C'est après la seconde Guerre mondiale que l'idée de théâtre-service public entre en application. Pendant les années 30, de jeunes hommes de théâtre parcouraient déjà la province - et pendant l'occupation ils continuaient parfois dans la clandestinité - se préparant à assumer la tâche ardue et exaltante de décentralisateurs : il y avait entre autres La compagnie des quinze de Michel Saint-Denis, Les comédiens routiers de Léon Chancerel ou encore la Compagnie des quatre saisons de Jean Dasté. C'est ainsi qu'est né le mouvement de décentralisation dont le but était d'amener le théâtre aux provinces, alors dénigrées par les institutions parisiennes, et par-là même de promouvoir la culture du peuple et de populariser la culture savante.
Jean Dasté a fait comme beaucoup d'autres. Il est venu un jour à Saint-Etienne, par hasard, le hasard d'une tournée des comédiens de Grenoble dont il faisait partie. C'était en 1946. Il s'y est installé.

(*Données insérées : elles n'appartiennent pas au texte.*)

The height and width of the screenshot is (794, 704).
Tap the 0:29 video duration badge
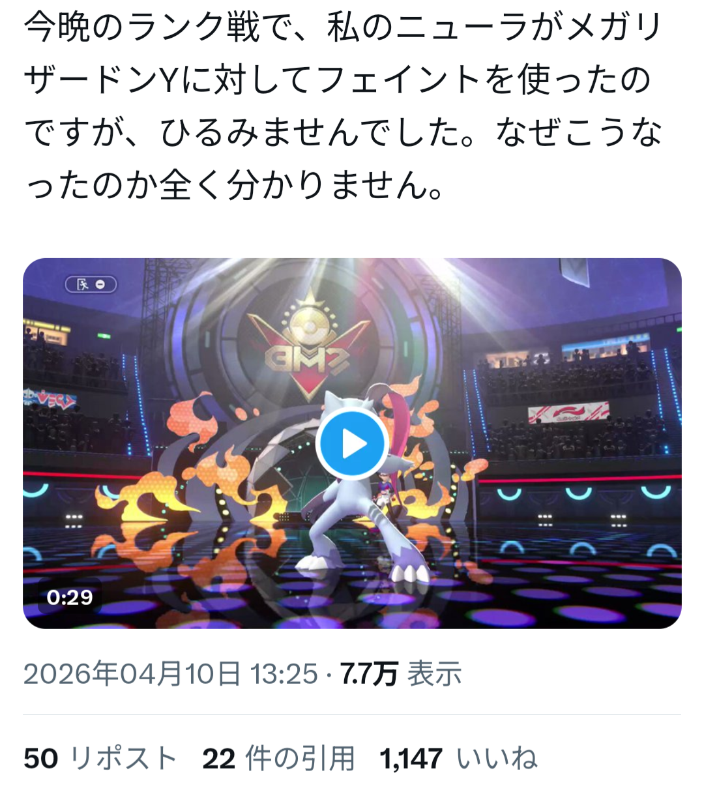click(70, 597)
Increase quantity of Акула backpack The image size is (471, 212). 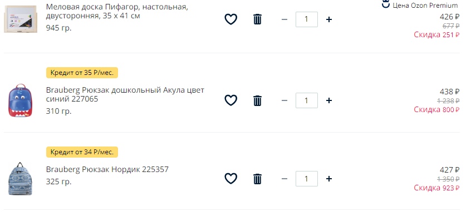pyautogui.click(x=329, y=100)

En octobre 1947, le Centre Dramatique National est né et Jean Dasté en est le
directeur. A cette époque, l'équipe est constituée essentiellement de comédiens
(environ 10-12, sans équipe technique).
Dans les années 1960, l'activité devient plus intense et l'équipe se dote d'une
administration. On passe d'une logique de compagnie (les comédiens se chargent de toutes
les tâches : techniques, décors,...) à une logique d'entreprise de création.
En 1971, Jean Dasté décide de se retirer de l'institution. Pierre Vialprit sa succession, lui-même remplacé en 1975 par Guy Lauzin et Daniel Bénoin. Cette conjugalité obligée prit fin en 1978, date à laquelle Daniel Bénoin devenait, à trente ans, directeur à part entière. Il l'est toujours.

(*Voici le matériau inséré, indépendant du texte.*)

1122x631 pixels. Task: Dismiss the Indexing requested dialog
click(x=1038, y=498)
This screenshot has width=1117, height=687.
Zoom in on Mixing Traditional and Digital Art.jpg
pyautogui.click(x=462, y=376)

Sous son autorité, la Comédie est entrée dans une phase marquée par un
développement institutionnel, une assise plus large - et une nouvelle conception de
l'activité -"décentralisée".
Il était arrivé à Saint-Etienne après s'être fait remarquer à Paris où il avait
participé à l'aventure de l'Aquarium puis dirigé le théâtre Sorano à Vincennes.

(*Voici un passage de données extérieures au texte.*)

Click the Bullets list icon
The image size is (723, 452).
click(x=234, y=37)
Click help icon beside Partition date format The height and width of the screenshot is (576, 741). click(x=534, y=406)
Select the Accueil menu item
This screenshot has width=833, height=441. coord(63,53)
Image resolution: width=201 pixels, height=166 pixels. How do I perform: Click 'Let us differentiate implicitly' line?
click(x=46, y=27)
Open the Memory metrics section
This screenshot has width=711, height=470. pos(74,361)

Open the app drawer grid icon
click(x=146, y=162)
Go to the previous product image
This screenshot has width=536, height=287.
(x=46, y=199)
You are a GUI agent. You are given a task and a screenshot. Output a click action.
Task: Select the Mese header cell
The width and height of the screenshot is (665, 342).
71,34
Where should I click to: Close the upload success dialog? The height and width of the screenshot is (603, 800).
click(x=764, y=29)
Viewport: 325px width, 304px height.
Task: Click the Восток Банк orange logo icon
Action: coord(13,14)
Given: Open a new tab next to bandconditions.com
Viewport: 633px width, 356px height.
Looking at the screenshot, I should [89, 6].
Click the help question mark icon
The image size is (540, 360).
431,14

Quelques mises en scène brillantes : "les Corbeaux" et "Deutsches
Requiem" en particulier, lui avaient valu l'attention de la presse puis du
ministère. Daniel Bénoin était arrivé à Saint-Etienne dans de tout autres
circonstances que Jean Dasté, il y est resté et son bail aura bientôt duré aussi
longtemps.
Les premiers temps de la Comédie, de 1947 à 1960, ont été marqués par un nomadisme devenu légendaire : le grenier de l'école des mines, les tréteaux, le cirque, les spectacles sur les places publiques. Aujourd'hui le Centre Dramatique National est solidement installé. Depuis 1970, la salle des mutilés du travail, baptisée, comme il se doit, salle Jean Dasté, a été entièrement rééquipée, les dépendances en ont été aménagées, deux salles de jauge différente (l'une en sous-sol, l'autre de construction récente à Andrézieux-Bouthéon) permettent de multiplier les expériences. Ces moyens sont mis au service d'une équipe de création permanente et d'une école de formation de comédiens professionnels. Chaque année, une dizaine de jeunes talents y mûrissent, après une sélection de plus en plus sévère. La place qu'ils trouvent et tiennent ensuite dans le "marché" du spectacle témoigne de la qualité d'une formation de grande qualité.
C'est dans une perspective associant implantation locale et dimension européenne que Daniel Bénoin engage la Comédie. A l'origine de la création de la Convention Théâtrale Européenne qui réunit seize pays, il organise depuis deux ans, grâce à l'aide du Conseil Général de la Loire, un forum du théâtre européen qui permet rencontres et concertations entre les plus grands responsables du théâtre du continent (pays de l'Est compris). Multipliant au delà des frontières ses propres interventions (mises en scène à Berlin, Bonn, Anvers...) et les tournées des créations de la Comédie il a réalisé deux mises en scènes bilingues (Woyzeck en français et néerlandais, Les troyennes en français et arabe).
Alors qu'il élargit ainsi le champ d'influence du centre, il semble revenir à une conception plus "populaire" (au sens que Vitez donnait à ce terme) du théâtre. Sans abandonner le répertoire le plus contemporain, il vient ou revient à Molière. Significativement, en lui le metteur en scène cède volontiers la place à l'auteur et à l'acteur ; il a écrit une pièce, Sigmaringen-France et a recommencé à jouer dans Oncle Vania, Quadrille, Oléanna, La jeune fille et la mort.
Les deux décennies du successeur, sinon de l'héritier de Jean Dasté, sont largement dignes des précédentes.
Jean-Claude Berutti et François Rancillac ont été nommés à la tête de la Comédie de Saint-Etienne depuis mi janvier 2002, par le ministère de la Culture.